As much as a quarter of the nation’s energy can come from renewable resources by 2025, if fossil fuel prices continue on their trend of the past few years, and it will not cost power consumers any more for the cleaner supplies, according to a Rand Corp. technical report released Monday by the Washington, DC-based nonprofit Energy Future Coalition. Modeling 1,500 different simulations, the report concluded that what it called “a range of plausible futures” could produce “expanded use of renewables at acceptable costs.”

Rand’s simulations also concluded that the United States may well be able to make “significant reductions” in greenhouse gas (GHG) emissions without significant effects on energy expenditures, along with having “favorable impacts on other pollutants.” The report offers the possibility that greater GHG emission reductions may be achievable through the stepped up use of renewables than can be achieved through increased regulation.

The scenarios in the study, “Impacts on U.S. Energy Expenditures of Increasing Renewable Energy Use,” go far beyond the power generation sector, applying 25% renewables to all energy consumed in the nation, including transportation, which is expected to be heavily impacted by increased use of ethanol from agricultural crop waste. While the percentage differences examined in energy costs were relatively small, in dollar terms, Rand noted swings up to $60 billion among the different simulations.

“One of the critical uncertainties in these cost projects is the impact that renewables will have on energy markets once they switch from a low level of penetration to a high level,” Rand’s report said. “Two of the key factors driving differences in energy expenditures are the cost of developing renewable energy as we increase penetration and the savings from displacing conventional fuels.”

If renewable costs stay relatively stable as the penetration increases and conventional fuel markets stay tight, Rand concluded that moving to 25% renewable reliance would not impose undue added costs, and in fact, may make energy overall less costly.

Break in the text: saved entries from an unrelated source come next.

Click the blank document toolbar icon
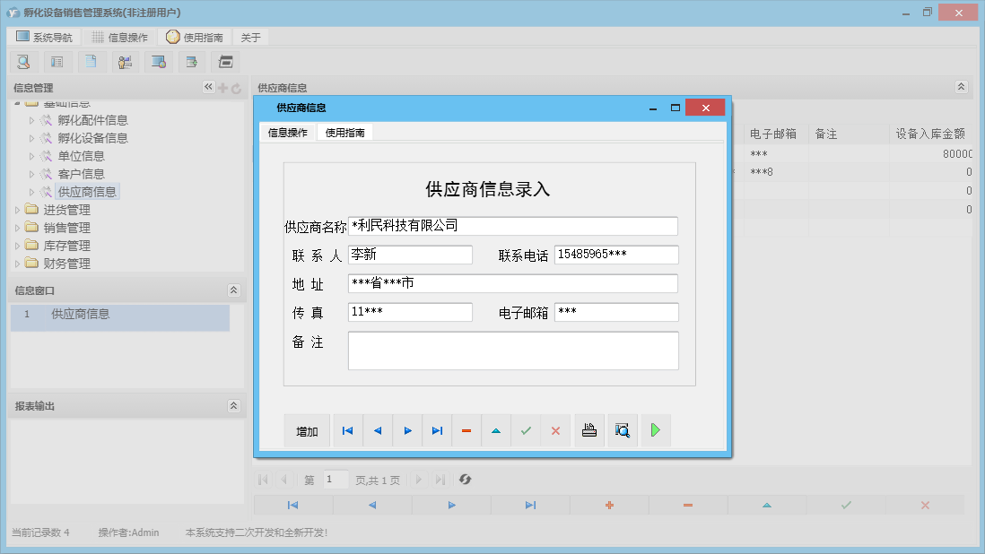click(91, 61)
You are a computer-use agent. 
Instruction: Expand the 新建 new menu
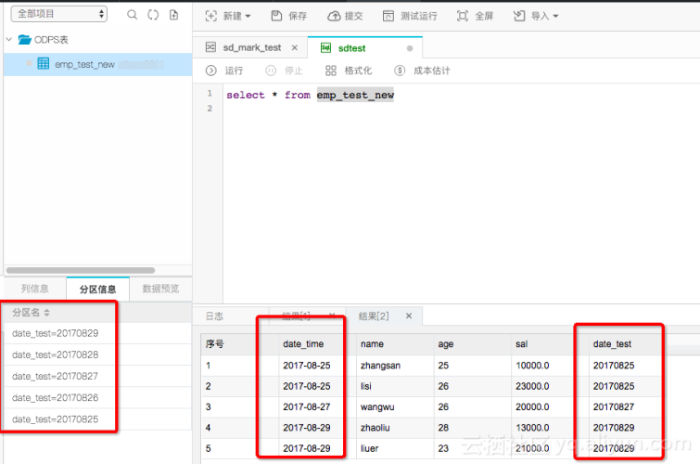(x=227, y=16)
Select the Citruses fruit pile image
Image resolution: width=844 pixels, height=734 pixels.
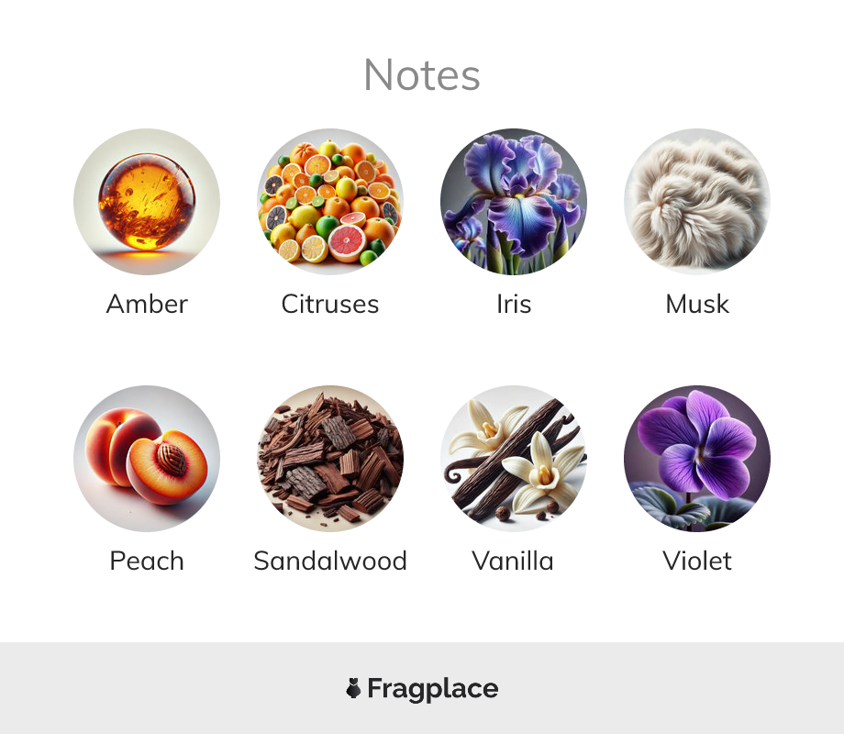click(330, 202)
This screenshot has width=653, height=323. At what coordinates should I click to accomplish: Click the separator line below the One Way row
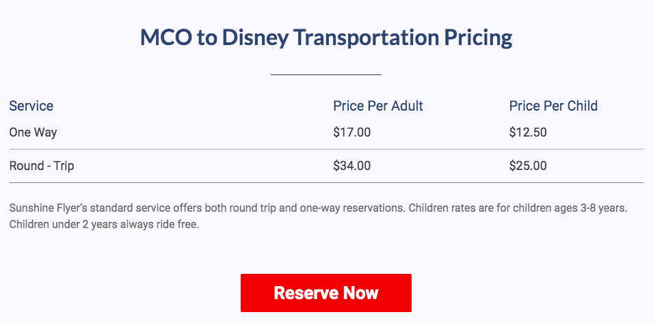click(x=325, y=149)
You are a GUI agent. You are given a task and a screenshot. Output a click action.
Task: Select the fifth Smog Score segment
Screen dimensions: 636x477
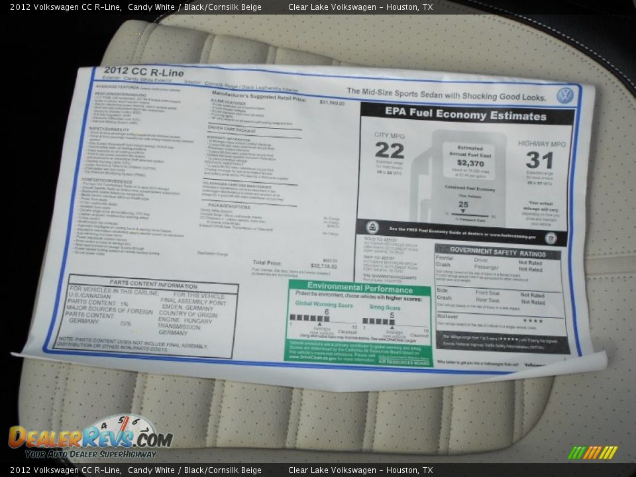coord(393,320)
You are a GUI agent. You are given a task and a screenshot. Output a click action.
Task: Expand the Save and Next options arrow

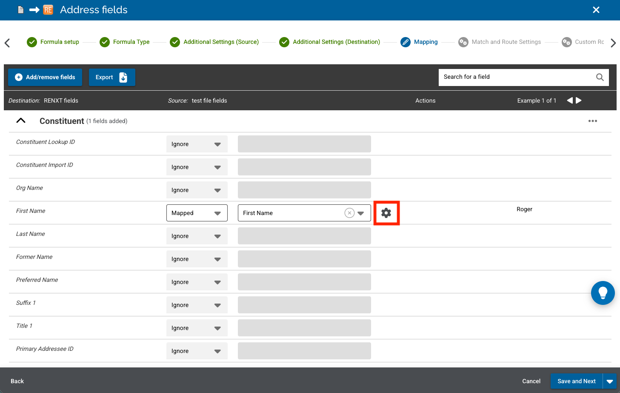click(610, 382)
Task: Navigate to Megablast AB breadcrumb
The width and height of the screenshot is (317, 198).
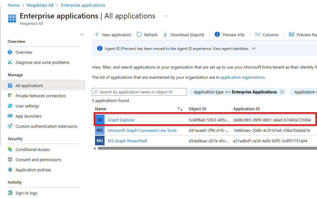Action: click(x=40, y=5)
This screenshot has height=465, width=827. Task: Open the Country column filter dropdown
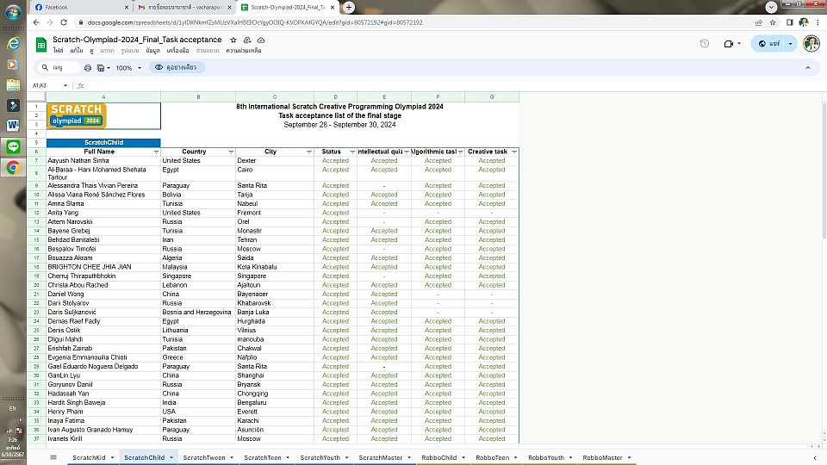point(231,152)
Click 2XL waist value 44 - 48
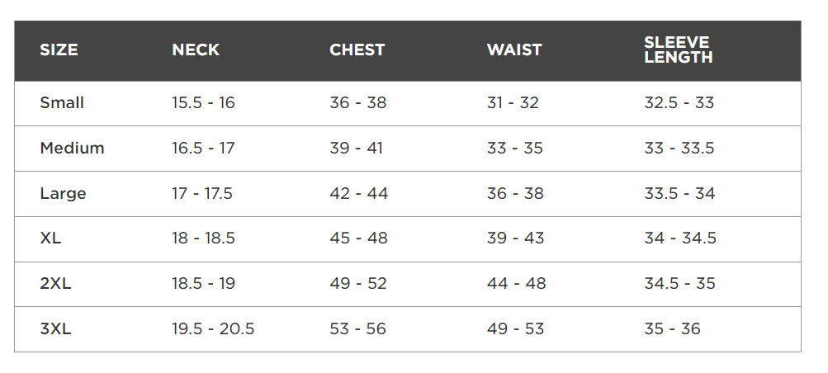The image size is (828, 373). [517, 284]
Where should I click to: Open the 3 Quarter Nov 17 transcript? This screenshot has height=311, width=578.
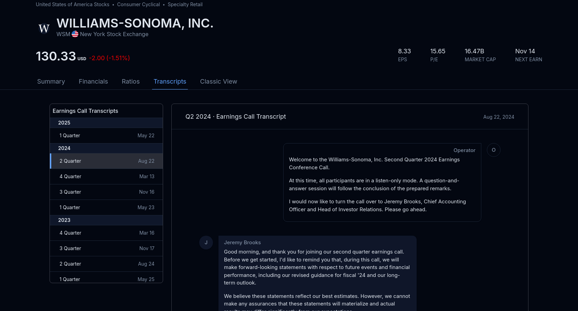(x=106, y=248)
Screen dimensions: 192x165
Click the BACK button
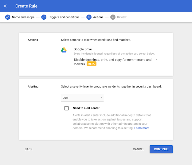[29, 149]
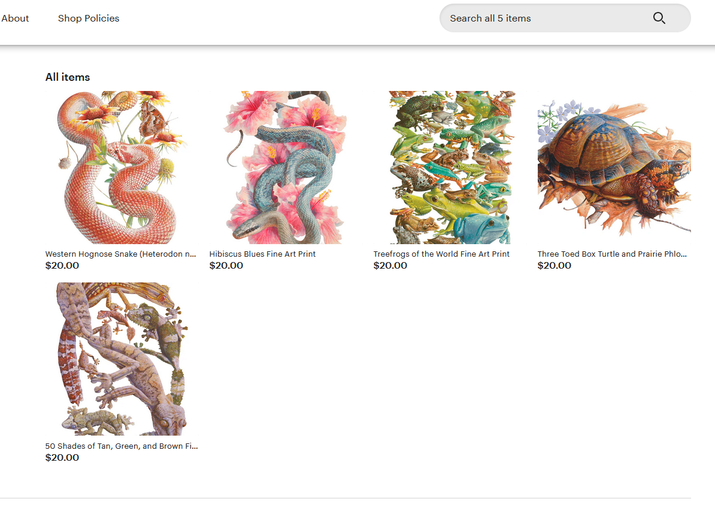Viewport: 715px width, 514px height.
Task: Select the Three Toed Box Turtle image
Action: coord(614,168)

However, Rand noted that there “is no way to know” if this future or its reverse will develop. The report suggested policymakers should keep close track of these costs as renewables near higher levels of penetration.

The work for the nonprofit coalition, which is a nonpartisan alliance funded by 15 major foundations, such as the Turner, Annenberg and Hewlett Foundations, identified potential critical points and ranges where changes in the prices of oil, gas, coal or renewable technologies are found to result in a reduction or increase in energy costs. “It is interesting to note that in our computer runs of the renewables goal, more scenarios have lower energy expenditures in 2015 than in 2025,” Rand said.

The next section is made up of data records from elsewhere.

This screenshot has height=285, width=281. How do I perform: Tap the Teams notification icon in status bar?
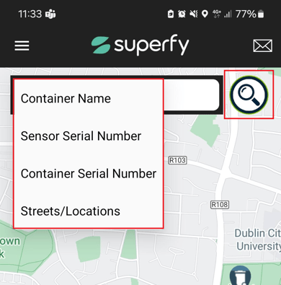50,14
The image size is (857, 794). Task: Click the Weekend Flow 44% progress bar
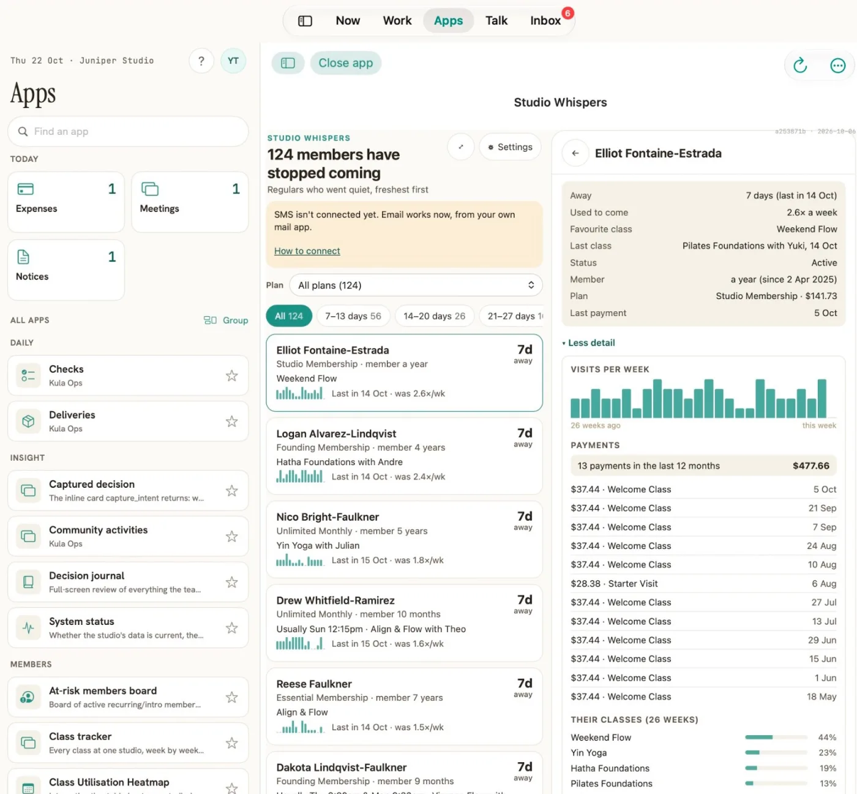pyautogui.click(x=775, y=738)
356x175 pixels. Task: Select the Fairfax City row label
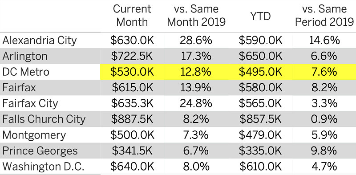[x=30, y=104]
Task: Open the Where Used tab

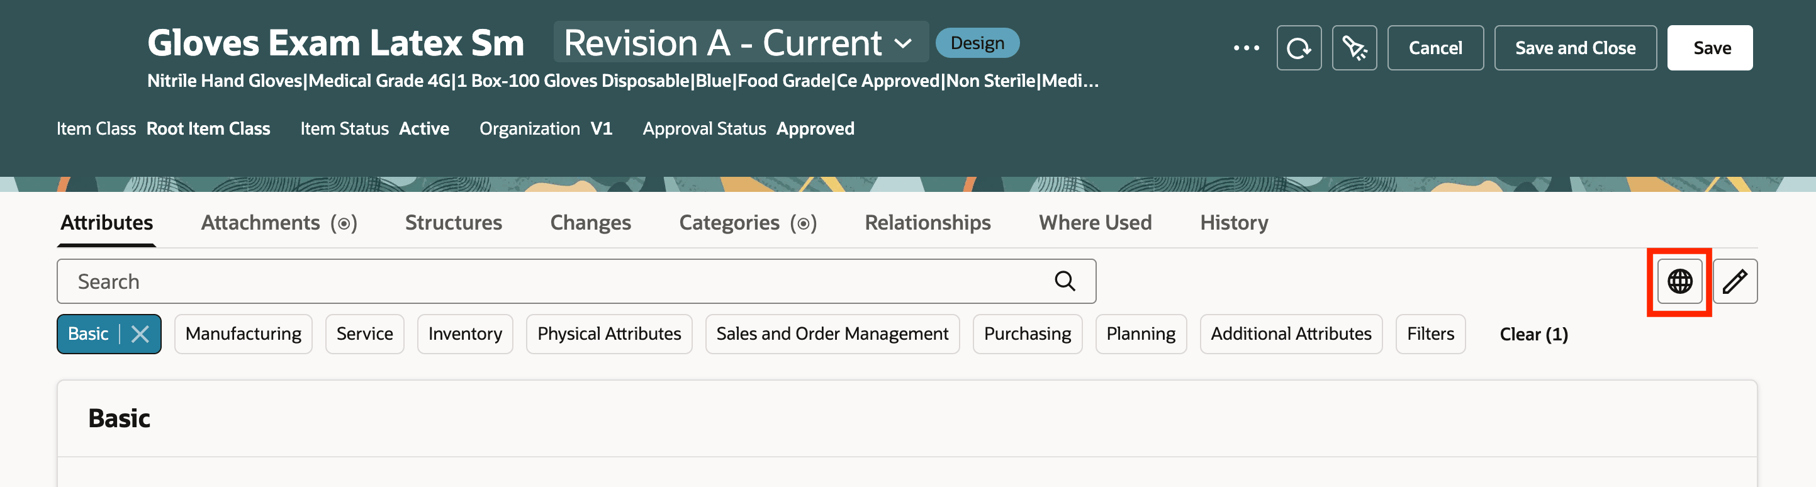Action: [x=1095, y=223]
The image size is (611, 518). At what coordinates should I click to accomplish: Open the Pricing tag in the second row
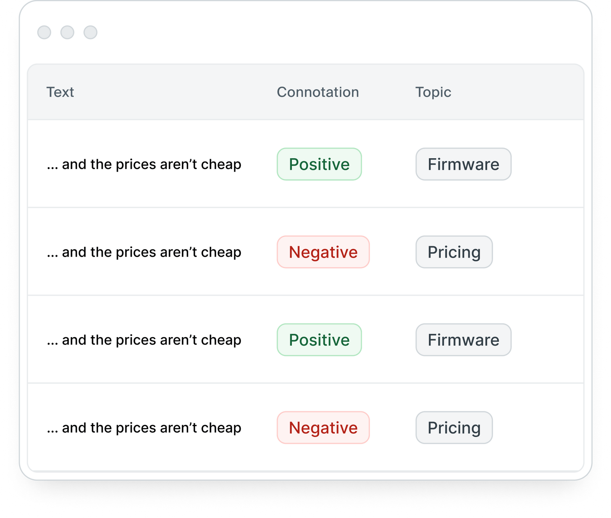[454, 252]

Energy Future Coalition officials told news media they hope this report can help policy planners “rethink” the context for greatly increasing the portion of energy coming from renewables over the next 20 years.

Noting the report is not seeking to identify ideal futures, or to pick the inevitable “winners and losers,” Rand said the report’s aim was narrower: “to project the impact of a significant expansion of renewable energy in the next two decades on energy expenditures across a host of realistic alternatives.”